→ Assignment:
Output the lines from the one holding "Viewport: 1254px width, 952px" to the end of the entries that follow, exactly and only those, minus any pictures.

--- Recorded data Enclosed Below ---

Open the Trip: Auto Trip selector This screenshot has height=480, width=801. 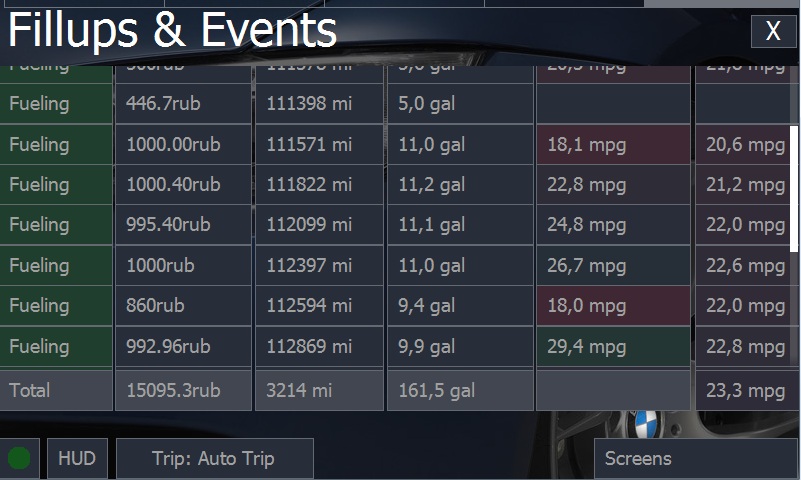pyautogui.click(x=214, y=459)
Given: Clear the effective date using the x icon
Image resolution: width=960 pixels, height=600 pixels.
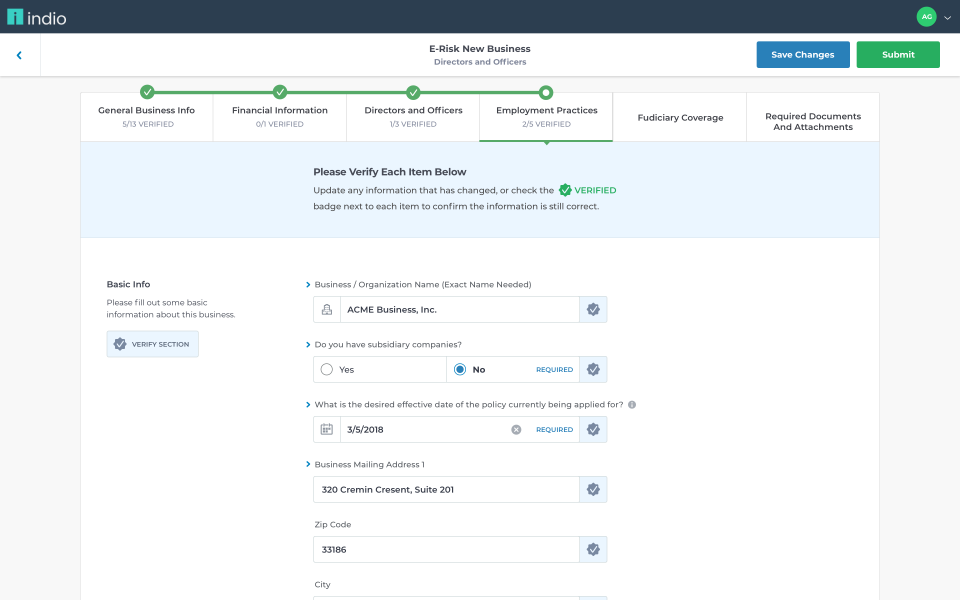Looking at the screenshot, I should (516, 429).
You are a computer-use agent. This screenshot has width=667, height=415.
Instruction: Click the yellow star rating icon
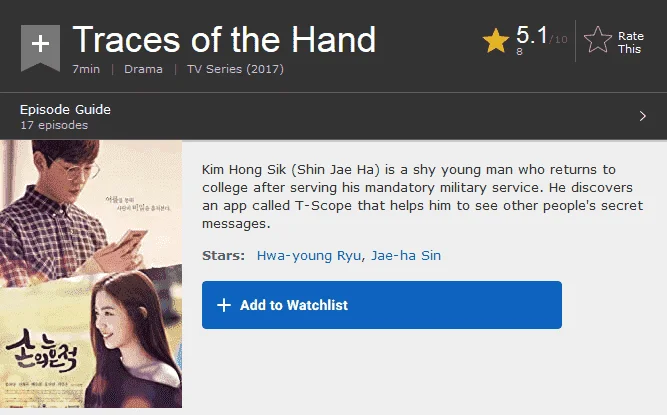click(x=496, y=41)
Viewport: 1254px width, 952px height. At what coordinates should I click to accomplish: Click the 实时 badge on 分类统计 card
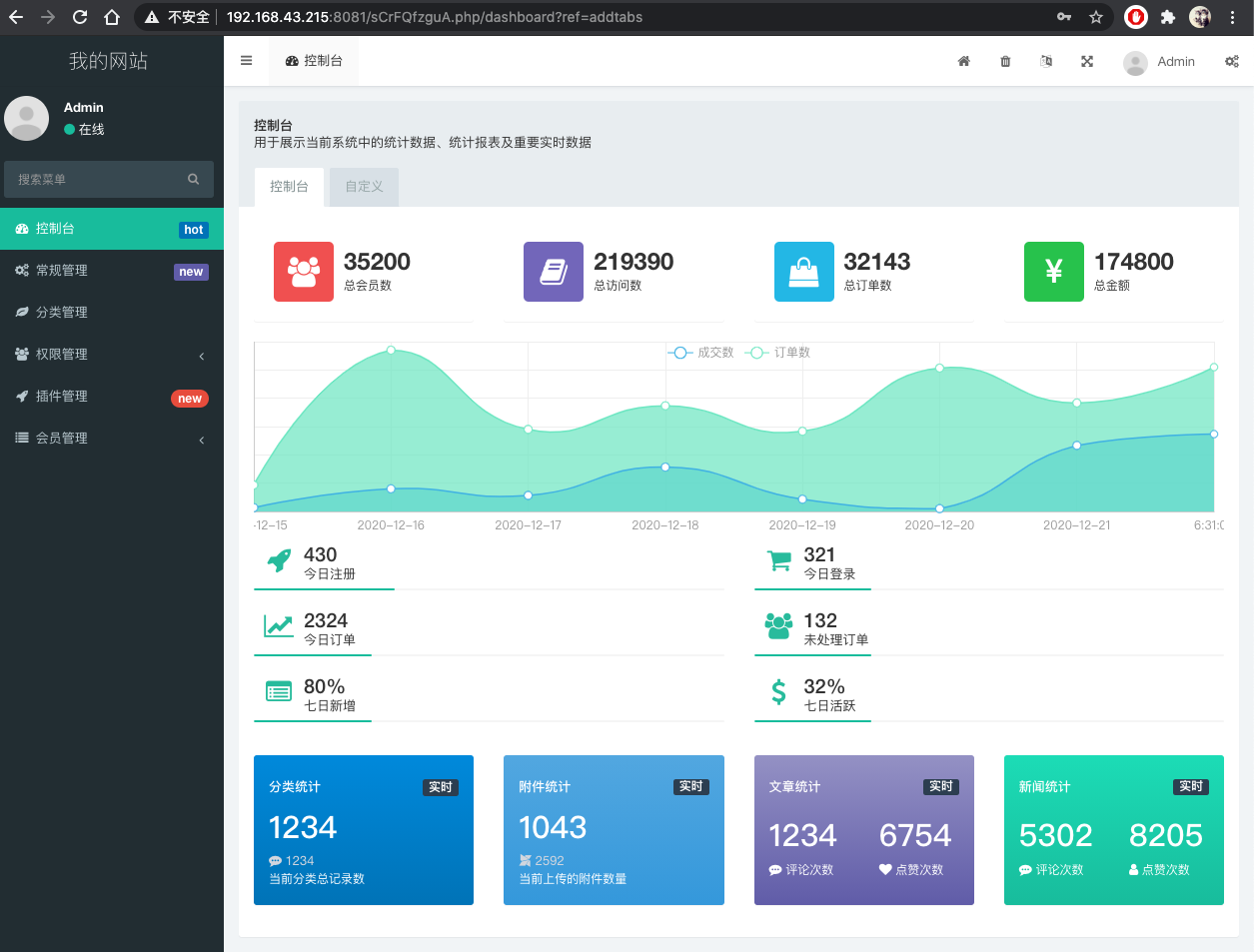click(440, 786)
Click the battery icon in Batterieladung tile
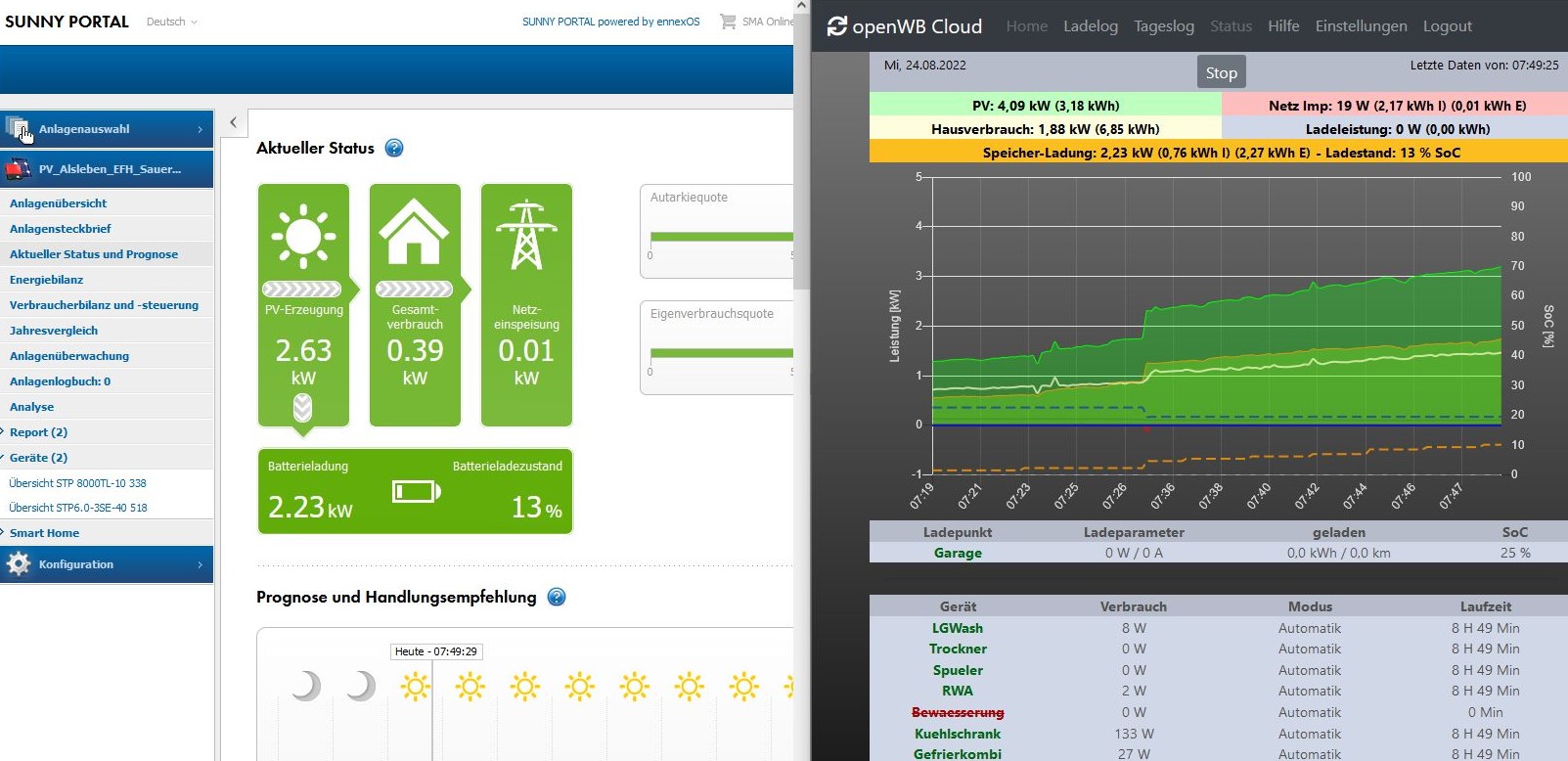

--- End of Enclosed Recorded data ---

→ Solution:
Viewport: 1254px width, 952px height. At what coordinates should I click to accomplish: Click the 实时 badge on 分类统计 card
click(440, 786)
Click the battery icon in Batterieladung tile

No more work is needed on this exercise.